▶ TASK DIRECTIONS
Reproduce verbatim the rows between the line containing "Given: Click the" and the line containing "Looking at the", both included. Leave the pictures out of your reply.

▶ RECORDS FOR THIS EXERCISE
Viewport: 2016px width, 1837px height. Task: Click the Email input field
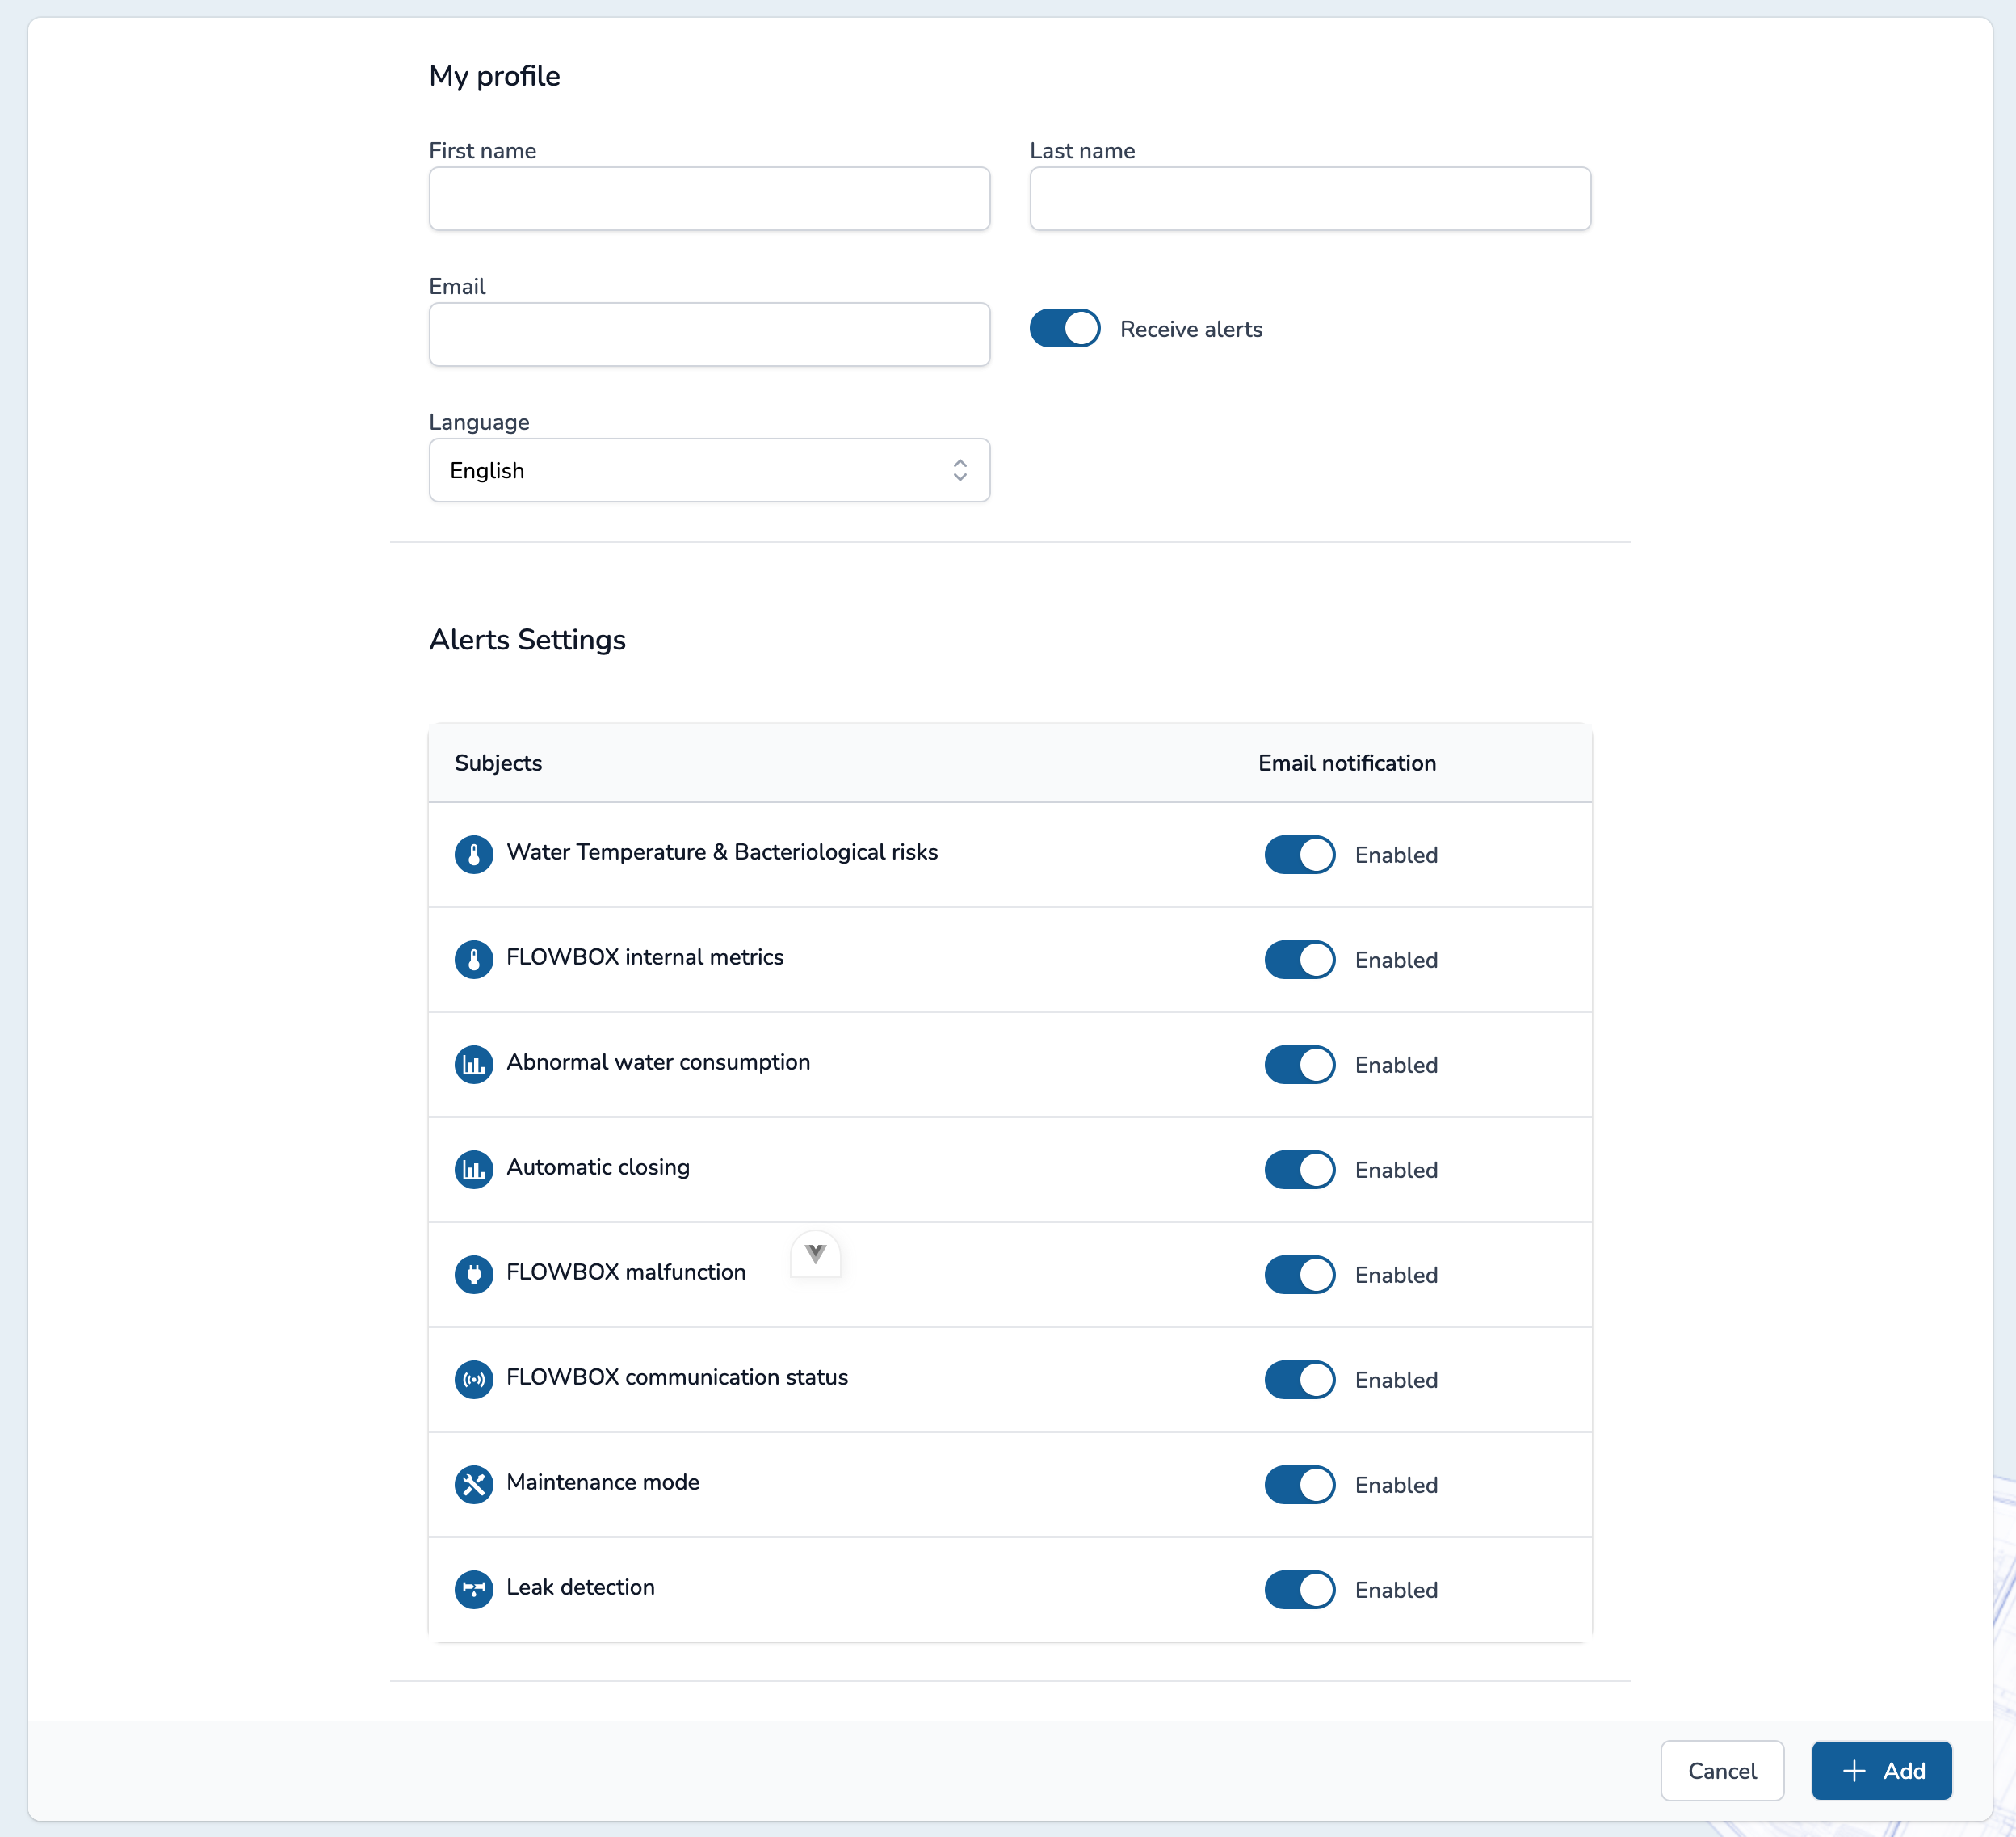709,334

---

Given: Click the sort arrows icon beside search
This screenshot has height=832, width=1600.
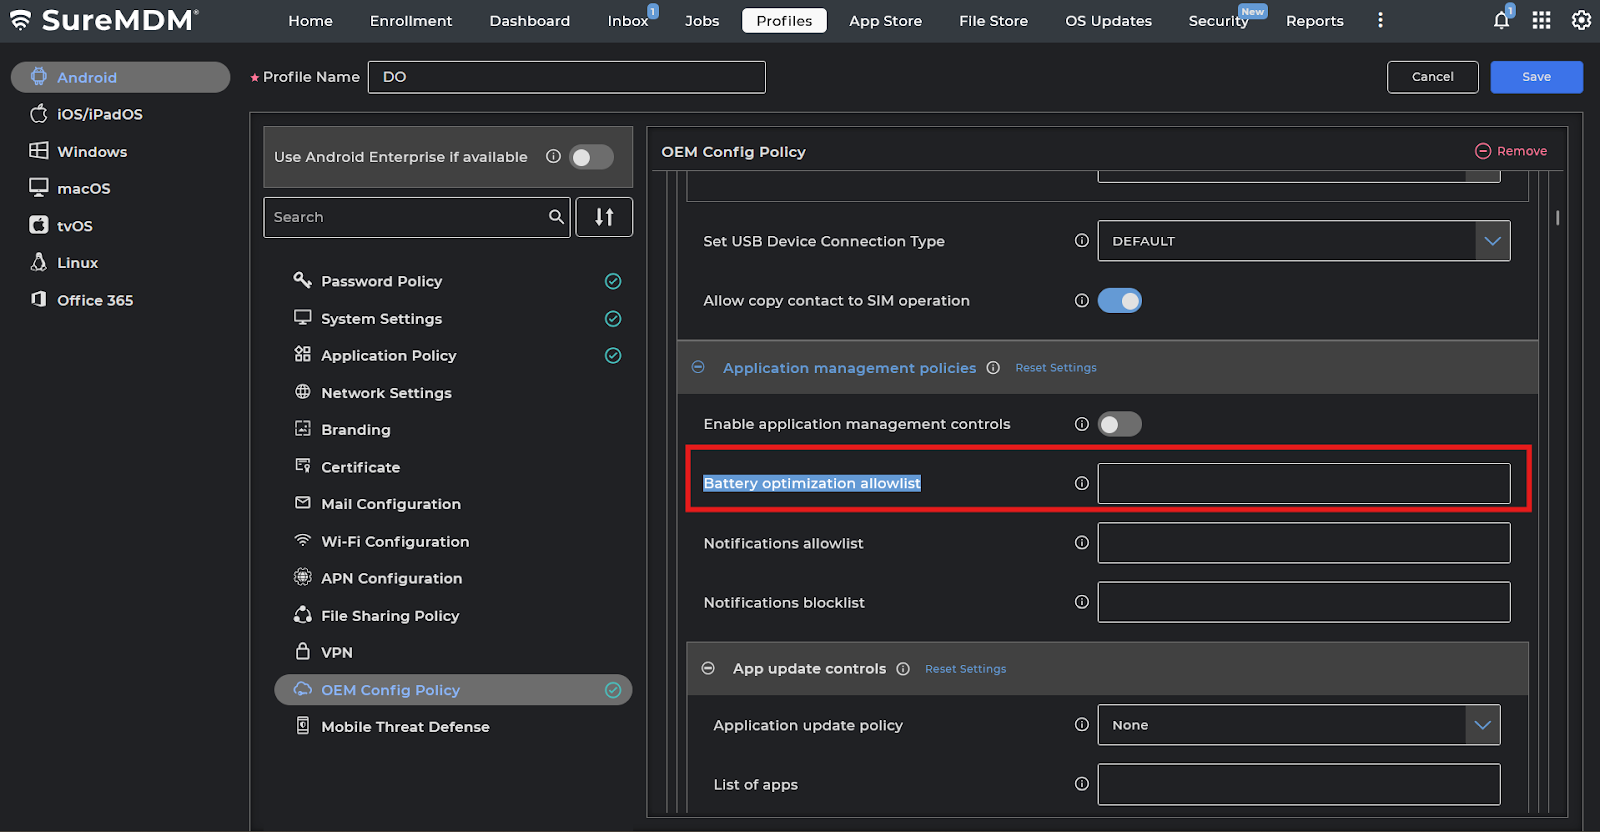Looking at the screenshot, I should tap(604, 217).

▶ FULL SOLUTION
Given: Click the sort arrows icon beside search
This screenshot has height=832, width=1600.
Looking at the screenshot, I should tap(604, 217).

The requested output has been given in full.